From the entries below, reproduce exactly the line containing "Where should I click to: Click Дополнительные", the line containing "Task: Click the zoom out minus circle icon", and every line in between, with nothing added.

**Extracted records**
· · · · ·
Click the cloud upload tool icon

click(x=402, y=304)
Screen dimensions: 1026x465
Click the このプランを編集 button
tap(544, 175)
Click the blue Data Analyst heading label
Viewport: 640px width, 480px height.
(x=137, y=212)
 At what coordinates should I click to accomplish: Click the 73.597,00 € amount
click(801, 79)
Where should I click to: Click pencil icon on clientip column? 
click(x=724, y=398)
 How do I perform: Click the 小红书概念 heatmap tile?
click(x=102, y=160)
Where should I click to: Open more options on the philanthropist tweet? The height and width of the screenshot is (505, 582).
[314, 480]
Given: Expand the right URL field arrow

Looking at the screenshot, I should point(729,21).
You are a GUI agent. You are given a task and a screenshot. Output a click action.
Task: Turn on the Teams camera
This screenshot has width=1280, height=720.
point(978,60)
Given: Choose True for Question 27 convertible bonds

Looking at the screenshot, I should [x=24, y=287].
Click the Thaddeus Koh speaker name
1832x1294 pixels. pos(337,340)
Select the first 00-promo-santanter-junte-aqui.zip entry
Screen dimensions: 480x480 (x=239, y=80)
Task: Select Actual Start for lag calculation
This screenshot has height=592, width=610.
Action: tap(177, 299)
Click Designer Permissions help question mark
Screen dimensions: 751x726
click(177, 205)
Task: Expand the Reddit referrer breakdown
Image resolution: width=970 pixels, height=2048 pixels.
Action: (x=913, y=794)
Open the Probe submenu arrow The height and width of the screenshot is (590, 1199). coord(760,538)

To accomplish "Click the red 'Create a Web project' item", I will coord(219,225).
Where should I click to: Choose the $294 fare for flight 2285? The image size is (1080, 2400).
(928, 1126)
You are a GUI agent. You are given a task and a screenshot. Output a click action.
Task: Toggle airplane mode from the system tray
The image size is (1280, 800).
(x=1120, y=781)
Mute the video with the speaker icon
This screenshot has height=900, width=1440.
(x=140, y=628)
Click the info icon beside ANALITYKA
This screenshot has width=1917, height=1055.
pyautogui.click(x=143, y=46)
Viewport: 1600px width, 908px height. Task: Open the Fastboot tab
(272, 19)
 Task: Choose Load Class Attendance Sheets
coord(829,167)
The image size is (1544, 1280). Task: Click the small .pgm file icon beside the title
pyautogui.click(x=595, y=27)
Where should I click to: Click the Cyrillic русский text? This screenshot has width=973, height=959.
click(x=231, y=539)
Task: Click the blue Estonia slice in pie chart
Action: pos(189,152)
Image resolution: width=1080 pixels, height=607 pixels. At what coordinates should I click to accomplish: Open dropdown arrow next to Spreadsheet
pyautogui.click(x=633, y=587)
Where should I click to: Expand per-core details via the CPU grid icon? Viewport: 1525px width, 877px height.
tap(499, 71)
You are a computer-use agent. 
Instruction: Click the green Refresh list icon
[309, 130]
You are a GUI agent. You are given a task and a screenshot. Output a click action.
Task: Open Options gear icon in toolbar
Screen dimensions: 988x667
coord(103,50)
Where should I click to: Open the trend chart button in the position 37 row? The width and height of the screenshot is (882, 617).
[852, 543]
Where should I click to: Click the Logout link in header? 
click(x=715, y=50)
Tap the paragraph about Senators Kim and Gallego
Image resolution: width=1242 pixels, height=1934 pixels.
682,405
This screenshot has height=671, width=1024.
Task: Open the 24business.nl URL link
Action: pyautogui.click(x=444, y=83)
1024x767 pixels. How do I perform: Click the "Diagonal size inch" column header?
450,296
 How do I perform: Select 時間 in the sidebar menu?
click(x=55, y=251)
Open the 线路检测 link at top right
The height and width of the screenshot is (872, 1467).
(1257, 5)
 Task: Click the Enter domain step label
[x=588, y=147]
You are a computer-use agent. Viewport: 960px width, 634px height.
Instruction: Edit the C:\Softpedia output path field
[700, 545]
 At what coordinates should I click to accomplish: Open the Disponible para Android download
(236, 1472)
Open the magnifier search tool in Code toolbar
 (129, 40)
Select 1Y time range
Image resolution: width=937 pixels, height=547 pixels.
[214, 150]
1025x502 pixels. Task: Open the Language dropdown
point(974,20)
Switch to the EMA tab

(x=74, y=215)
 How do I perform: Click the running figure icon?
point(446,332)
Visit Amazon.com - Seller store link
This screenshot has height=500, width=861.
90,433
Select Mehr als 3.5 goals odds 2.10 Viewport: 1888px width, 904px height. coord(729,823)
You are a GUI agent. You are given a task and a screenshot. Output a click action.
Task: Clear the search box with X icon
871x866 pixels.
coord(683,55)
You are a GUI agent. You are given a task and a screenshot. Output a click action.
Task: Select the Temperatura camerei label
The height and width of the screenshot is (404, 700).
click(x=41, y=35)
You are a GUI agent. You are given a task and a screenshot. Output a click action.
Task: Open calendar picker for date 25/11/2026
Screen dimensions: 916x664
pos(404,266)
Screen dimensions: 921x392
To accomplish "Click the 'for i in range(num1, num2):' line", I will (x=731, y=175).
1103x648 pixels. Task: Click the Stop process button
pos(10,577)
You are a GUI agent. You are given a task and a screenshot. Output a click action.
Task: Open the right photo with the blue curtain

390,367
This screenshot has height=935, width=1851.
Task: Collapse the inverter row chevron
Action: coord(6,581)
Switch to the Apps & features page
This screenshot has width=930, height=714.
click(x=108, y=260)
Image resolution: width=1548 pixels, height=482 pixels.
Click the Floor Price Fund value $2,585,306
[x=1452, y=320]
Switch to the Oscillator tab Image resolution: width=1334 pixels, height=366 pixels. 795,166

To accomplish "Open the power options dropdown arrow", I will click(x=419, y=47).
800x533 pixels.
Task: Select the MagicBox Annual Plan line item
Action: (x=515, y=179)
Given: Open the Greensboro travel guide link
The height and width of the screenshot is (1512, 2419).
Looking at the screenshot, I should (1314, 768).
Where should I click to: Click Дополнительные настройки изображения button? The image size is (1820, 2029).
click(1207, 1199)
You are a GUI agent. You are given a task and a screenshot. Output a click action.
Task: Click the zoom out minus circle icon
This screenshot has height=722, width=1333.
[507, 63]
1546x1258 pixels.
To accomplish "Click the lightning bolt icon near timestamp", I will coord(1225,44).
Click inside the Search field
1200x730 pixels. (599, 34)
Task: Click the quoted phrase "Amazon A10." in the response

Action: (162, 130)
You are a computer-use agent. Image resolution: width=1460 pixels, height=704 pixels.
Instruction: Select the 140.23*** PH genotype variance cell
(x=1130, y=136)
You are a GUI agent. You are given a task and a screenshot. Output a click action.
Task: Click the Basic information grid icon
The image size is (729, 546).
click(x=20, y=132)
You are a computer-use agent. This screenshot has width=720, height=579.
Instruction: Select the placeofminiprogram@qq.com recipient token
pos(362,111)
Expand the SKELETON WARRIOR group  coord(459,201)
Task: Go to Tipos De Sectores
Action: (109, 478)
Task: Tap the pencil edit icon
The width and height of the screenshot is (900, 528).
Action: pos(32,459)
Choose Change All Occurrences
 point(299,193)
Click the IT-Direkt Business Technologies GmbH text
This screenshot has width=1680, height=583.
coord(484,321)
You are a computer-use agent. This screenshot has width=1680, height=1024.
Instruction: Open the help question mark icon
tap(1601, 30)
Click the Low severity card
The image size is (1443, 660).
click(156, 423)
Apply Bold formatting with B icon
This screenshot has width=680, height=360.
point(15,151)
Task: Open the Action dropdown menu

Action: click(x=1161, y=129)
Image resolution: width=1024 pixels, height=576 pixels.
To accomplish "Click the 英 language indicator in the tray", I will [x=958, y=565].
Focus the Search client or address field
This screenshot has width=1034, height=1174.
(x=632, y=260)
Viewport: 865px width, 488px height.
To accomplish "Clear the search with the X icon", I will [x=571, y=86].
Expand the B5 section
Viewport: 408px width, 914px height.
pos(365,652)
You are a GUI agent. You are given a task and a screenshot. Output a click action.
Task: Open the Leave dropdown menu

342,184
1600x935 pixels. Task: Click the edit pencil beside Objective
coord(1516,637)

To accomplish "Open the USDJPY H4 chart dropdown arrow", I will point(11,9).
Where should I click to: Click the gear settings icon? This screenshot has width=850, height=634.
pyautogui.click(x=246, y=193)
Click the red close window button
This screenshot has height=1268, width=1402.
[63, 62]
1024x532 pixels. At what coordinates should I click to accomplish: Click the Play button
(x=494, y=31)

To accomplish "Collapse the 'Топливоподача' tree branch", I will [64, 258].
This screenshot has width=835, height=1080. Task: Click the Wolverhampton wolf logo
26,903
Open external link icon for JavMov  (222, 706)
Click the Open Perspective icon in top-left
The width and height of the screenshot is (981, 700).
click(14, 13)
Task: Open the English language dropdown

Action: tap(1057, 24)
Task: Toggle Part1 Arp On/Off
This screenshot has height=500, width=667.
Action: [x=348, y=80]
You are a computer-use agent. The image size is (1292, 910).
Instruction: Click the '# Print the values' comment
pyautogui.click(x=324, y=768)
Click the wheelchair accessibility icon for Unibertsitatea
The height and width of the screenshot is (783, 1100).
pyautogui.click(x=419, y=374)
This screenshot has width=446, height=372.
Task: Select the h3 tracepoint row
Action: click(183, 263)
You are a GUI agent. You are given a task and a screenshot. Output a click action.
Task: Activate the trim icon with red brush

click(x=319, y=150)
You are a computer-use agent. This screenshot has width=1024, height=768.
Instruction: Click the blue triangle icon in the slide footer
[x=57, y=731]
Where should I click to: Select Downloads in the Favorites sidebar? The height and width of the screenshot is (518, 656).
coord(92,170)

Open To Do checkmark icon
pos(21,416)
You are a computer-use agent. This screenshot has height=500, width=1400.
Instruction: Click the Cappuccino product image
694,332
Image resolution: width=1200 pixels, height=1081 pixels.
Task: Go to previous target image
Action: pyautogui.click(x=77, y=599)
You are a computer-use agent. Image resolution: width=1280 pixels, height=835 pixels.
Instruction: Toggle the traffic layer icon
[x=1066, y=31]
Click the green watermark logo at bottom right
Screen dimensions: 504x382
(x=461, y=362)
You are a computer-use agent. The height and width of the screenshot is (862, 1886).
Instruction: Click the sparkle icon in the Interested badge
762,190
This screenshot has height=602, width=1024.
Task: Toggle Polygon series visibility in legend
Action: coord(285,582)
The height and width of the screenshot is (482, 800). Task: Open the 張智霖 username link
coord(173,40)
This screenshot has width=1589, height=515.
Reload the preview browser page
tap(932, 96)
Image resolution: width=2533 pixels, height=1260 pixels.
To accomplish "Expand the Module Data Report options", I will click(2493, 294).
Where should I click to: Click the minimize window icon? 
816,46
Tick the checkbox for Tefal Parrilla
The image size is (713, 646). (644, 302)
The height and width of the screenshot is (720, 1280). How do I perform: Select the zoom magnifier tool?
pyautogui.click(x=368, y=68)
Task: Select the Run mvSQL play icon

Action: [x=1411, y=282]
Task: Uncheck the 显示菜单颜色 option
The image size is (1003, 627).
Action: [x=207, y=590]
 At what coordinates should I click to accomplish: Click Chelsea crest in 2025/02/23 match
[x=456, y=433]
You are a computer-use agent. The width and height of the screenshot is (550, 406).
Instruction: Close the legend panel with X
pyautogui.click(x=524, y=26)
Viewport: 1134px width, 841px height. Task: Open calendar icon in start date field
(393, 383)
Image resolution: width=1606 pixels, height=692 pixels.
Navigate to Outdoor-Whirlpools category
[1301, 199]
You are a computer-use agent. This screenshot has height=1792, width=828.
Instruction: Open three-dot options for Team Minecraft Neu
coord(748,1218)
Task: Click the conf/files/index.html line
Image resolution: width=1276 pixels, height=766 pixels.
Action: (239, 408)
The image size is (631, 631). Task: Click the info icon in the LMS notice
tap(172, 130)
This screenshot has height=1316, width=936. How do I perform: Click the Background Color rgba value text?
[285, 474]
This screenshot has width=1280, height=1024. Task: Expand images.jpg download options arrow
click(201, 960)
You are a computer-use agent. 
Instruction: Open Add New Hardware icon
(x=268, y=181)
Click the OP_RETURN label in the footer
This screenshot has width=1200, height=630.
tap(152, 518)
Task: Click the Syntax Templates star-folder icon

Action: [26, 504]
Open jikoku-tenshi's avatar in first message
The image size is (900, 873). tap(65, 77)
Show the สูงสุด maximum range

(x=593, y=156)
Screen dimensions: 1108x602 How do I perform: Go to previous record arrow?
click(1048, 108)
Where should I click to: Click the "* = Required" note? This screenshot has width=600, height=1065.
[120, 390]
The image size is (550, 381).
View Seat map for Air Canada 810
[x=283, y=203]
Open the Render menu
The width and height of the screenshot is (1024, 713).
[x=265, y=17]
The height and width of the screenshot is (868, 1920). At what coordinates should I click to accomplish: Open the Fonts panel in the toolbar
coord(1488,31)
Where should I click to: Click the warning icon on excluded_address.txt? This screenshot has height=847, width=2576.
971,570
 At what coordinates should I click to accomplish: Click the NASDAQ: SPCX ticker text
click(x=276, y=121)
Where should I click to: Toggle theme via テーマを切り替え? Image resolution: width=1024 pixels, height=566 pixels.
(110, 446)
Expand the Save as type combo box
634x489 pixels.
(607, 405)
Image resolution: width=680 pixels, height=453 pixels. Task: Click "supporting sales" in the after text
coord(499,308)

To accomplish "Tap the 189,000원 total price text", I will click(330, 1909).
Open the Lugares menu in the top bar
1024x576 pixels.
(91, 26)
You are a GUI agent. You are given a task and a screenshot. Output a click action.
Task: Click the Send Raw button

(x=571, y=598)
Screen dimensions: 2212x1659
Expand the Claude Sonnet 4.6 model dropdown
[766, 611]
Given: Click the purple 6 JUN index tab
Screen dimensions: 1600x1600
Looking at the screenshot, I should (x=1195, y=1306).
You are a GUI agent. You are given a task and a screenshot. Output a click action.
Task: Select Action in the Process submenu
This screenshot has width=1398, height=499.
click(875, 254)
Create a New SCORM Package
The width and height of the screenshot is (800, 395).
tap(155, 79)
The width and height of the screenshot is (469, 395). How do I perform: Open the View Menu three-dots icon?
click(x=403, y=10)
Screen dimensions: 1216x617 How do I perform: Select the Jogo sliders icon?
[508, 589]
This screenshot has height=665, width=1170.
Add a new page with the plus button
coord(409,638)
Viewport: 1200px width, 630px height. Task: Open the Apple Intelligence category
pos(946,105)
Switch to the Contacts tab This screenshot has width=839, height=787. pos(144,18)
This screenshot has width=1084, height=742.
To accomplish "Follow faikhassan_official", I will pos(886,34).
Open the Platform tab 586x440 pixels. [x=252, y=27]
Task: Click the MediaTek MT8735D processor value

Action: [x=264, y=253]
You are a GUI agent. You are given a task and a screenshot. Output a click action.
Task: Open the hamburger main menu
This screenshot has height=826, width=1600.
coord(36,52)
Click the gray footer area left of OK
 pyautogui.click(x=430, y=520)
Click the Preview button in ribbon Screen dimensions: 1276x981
· · · · ·
**REPLY**
Where should I click to: Click Дополнительные настройки изображения button? The image size is (1820, 2029).
click(1207, 1199)
You are a GUI agent. You are given a task and a screenshot. Output a click action.
Task: Click the zoom out minus circle icon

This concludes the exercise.